Viola hat bei einem Unfall im eigenen Weinkeller einen Teil ihres linken Beines verloren. Viola ist von Anfang an der festen Überzeugung, dass sich ihr Mann wegen dieses Makels von ihr trennen wird. Adam ist Perfektionist und sie ist definitiv nicht mehr perfekt. Was Viola zudem beschäftigt, warum war sie überhaupt im baufälligen Keller ? Sie hat an das Geschehen keinerlei Erinnerungen mehr. Entgegen ihrer Vermutungen ist Adam rührend um sie besorgt. Er hat sich um eine passende Pflegerin, Otilia, gekümmert , die Viola unterstützen soll, bis es ihr besser geht. Viola fasst eine sofortige Abneigung gegen Otilia, was das Zusammenleben nicht gerade einfacher macht.

Aus Langeweile, einem Gefühl der Isolation und einer Portion Misstrauen beginnt Viola die Menschen aus ihrem Umfeld mit Hilfe eines Trackers zu beobachten. Was sie dabei herausfindet, scheint ihre schlimmsten Befürchtungen zu bestätigen. Hinzu kommt, dass sie sich in Bruchstücken an den Unfall erinnern kann.
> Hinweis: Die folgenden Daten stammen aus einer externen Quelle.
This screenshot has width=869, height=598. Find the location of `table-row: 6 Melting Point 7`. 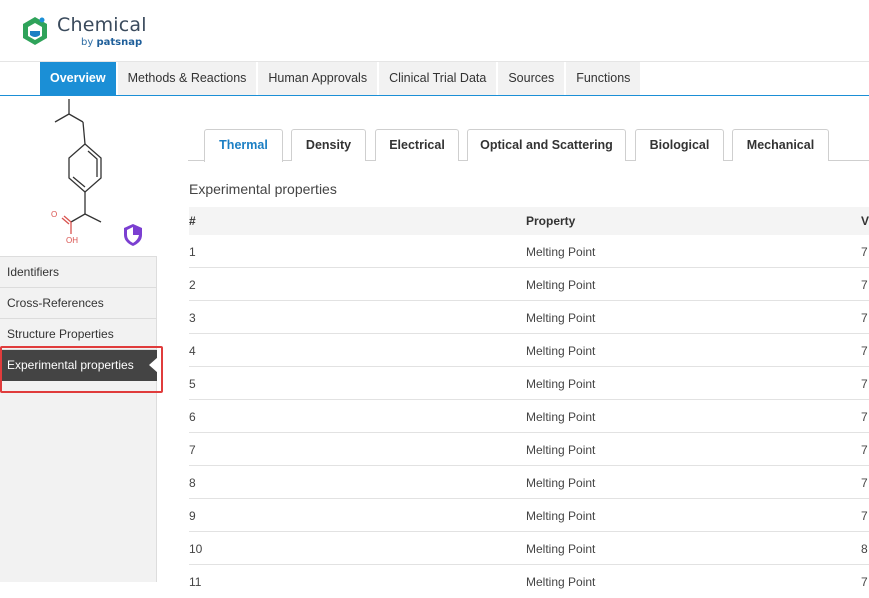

Wer einen aktionsgeladen Thriller erwartet, wird enttäuscht sein, denn vieles passiert nur in der Violas Vorstellung. Die Ereignisse werden allein von ihr erzählt. Da sie im Haus isoliert ist und sich mir niemanden austauschen kann oder will, weil sie nicht als hysterisch wahrgenommen werden will, ist sie allein auf ihre Wahrnehmung, der sie nicht immer traut und Vermutungen und deren einseitigen Interpretation angewiesen. Dadurch lebt sie in einer Atmosphäre von ständiger Bedrohung und Misstrauen. Das fand ich sehr überzeugend und ich konnte mich gut in ihre Lage versetzen. Ich war aber nicht immer ihrer Meinung. Vieles ließ sich sowohl positiv wie negativ auslegen. Otilia ist jemand, der nicht leicht zu durchschauen ist. Was Viola als Einschränkung empfand, war in meinen Augen auch Fürsorge. So gab es auch Spielraum bei Adams Verhalten, auch wenn ich zugebe, dass ich ihn nicht mochte. Zeitweise lag die Vermutung nahe, dass Viola sich etwas einbildet.
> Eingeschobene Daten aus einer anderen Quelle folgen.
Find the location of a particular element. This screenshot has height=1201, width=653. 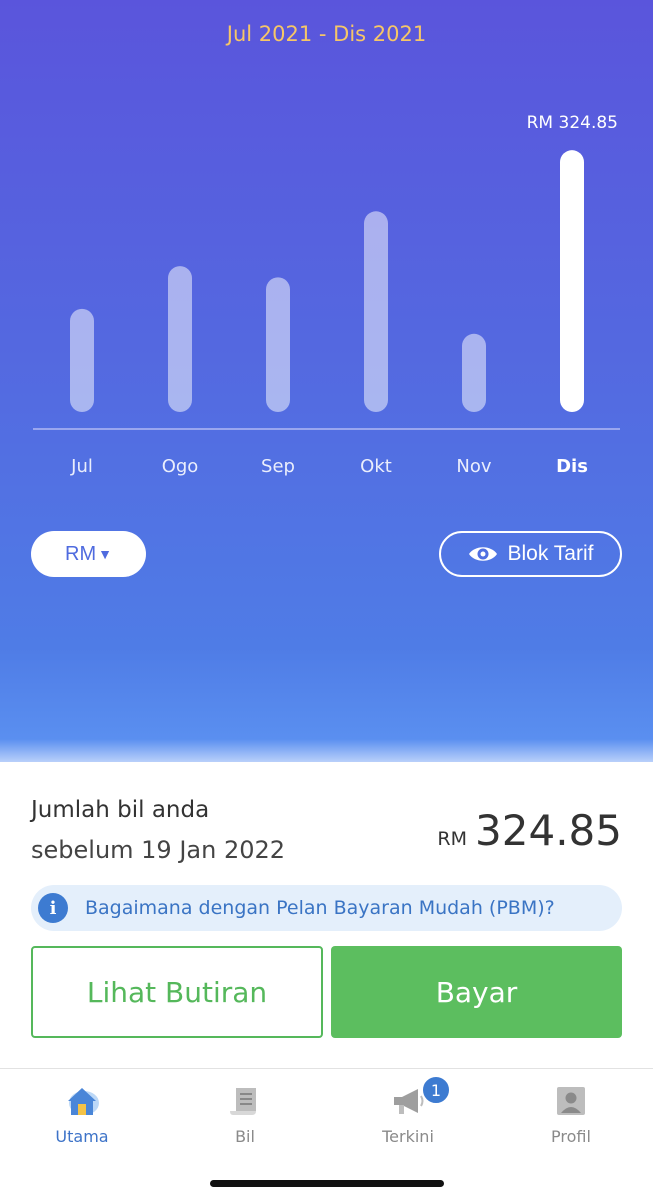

Als Violas Erinnerungen zurück sind, sieht vieles anders aus und sie ist entschlossen alles zu einem Ende zu bringen. Hier zeigt sich nochmals eindrucksvoll ihre Entschlossenheit, Mut und Findungsgabe. Ein paar Fakten haben mich bei der Lösung aufrichtig verblüfft. Insgesamt habe ich das Ende gefeiert und fand es ohne Einschränkung gerecht und sehr befriedigend.